Peak oxygen consumption.
All subjects underwent a standardized treadmill exercise test with the
use of the modified Bruce protocol (3) as part of their
standard clinical outpatient evaluation. Heart rate and oxygen
consumption were measured and analyzed by using methods previously
described (23, 36). Briefly, breath-by-breath analysis was
continuously made of inspired and expired gases, flow, and volume by
using a Medgraphics CardiO2 Combined O2/ECG
Exercise System (St. Paul, MN). Speed and angle of elevation started at 1.7 mph and 0%, respectively. Thereafter, the speed and level of
incline were increased every 3 min. Subjects were constantly encouraged
to complete 3-min stages, and the test was terminated once peak
volitional effort was achieved. The peak oxygen consumption (
O2 peak) and peak heart rate were
additionally used to establish the intensity at which patients in the
GHEX and SALEX groups exercised during the 12 wk of training.
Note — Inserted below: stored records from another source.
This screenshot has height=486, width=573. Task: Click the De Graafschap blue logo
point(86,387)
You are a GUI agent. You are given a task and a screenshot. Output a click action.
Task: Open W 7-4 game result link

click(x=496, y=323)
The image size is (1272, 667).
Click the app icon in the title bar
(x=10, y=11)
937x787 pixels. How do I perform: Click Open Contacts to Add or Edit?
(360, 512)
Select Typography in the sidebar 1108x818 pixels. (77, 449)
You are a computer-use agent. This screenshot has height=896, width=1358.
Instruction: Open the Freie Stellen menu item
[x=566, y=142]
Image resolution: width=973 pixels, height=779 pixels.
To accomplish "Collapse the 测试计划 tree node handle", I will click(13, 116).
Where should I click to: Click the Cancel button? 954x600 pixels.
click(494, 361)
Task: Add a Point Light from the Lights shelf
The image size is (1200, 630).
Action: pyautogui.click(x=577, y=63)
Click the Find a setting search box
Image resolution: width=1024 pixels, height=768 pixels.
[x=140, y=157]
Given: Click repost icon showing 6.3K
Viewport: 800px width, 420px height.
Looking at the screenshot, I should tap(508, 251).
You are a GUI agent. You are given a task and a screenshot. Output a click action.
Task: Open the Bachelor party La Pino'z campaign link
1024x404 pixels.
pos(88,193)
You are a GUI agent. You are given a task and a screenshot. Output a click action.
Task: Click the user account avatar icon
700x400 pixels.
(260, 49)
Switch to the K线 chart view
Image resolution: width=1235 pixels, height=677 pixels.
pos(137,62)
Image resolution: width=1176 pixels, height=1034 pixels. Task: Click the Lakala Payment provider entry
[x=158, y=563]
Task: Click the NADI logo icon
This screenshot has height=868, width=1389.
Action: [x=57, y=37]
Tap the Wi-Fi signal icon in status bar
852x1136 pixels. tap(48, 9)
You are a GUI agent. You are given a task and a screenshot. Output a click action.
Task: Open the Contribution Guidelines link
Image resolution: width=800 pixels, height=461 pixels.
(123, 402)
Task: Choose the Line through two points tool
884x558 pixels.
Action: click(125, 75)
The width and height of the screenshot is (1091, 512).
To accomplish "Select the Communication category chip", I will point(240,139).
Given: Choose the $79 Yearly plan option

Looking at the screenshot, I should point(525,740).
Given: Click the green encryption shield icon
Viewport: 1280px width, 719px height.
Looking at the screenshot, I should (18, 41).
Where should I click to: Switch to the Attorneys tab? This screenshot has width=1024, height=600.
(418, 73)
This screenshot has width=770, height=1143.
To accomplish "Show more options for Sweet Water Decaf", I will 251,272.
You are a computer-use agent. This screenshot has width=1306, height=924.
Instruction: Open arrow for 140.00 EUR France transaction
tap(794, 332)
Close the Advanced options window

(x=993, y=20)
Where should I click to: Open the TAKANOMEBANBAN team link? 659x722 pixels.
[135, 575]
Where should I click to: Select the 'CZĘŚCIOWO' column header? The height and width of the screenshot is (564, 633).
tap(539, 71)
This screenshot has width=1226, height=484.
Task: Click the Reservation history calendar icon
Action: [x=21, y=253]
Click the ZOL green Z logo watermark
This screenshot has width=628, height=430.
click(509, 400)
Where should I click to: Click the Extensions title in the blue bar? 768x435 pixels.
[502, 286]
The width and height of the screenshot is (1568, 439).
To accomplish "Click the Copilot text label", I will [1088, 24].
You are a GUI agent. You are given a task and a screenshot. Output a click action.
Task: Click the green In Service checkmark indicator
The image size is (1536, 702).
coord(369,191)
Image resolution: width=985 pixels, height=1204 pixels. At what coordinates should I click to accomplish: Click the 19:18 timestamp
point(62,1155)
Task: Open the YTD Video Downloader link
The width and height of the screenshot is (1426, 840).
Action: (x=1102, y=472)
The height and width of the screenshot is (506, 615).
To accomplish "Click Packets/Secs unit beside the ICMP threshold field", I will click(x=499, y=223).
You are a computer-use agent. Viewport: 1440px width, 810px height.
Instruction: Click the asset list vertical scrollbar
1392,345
A similar
procedure was used to assess
O2 peak in
nonburned children.
LBM measurements. On day 2 (6 mo and/or 9 mo), LBM measurements were made for all four burned groups and in the nonburned group by dual-energy X-ray absorptiometry (DEXA) by using the QDR 4500A software (Hologics, Waltham, MA). Although assessment of body composition was made at discharge, this is a time point at which some patients have staples or are undergoing fluid shifts in cellular and whole body water, due to resuscitation or excisional therapy, thereby confounding assessment of LBM (15). Therefore, LBM was not reported for the discharge time period. Scans were taken in slow-array mode, with the patient lying supine on the scanning table. The protocol for obtaining a whole body scan was done according to the manufacturer's instruction and has been described by our group (26). Briefly, DEXA with pediatric software was used to measure the attenuation of two X-ray beams, one high energy and the other low energy. These measurements were then compared with standard models of thickness used for bone and soft tissue. Subsequently, the calculated soft tissue was separated into LBM, bone mineral content, and fat mass. LBM is reported in kilograms.
Fat-free mass measurements. Assessment of fat-free mass (FFM) was performed by whole body potassium-40 scintillation counting method in a heavily shielded counting room with a low level of background noise, a 32NaI detector array, and a computed data analysis method. This method has been previously validated in children (12) and corroborated in burned children with DEXA and stable isotope methods (18). The counting precision of the instrument used is within <1.5%, and it was calibrated daily by using a bottle manikin absorption phantom (Canberra Industries, Meriden, CT) with simulated fat overlays. FFM is reported in kilograms.
Physical and occupational rehabilitation. Children in the GH and Saline groups returned home to continue standard occupational and physical rehabilitation. The patient (parents or legal guardians) was instructed to continue standard OT or PT at home with or without supervision by an occupational or physical therapist. In contrast, children in the GHEX and SALEX groups remained and received a supervised hospital-based OT/PT program and a structured exercise-training program. The OT/PT program for burned children included range-of-motion exercises, specific limb or digit position, and splinting. In addition, scar management with pressure therapy and inserts was used. Finally, patient and caregiver education of the described OT/PT program was done.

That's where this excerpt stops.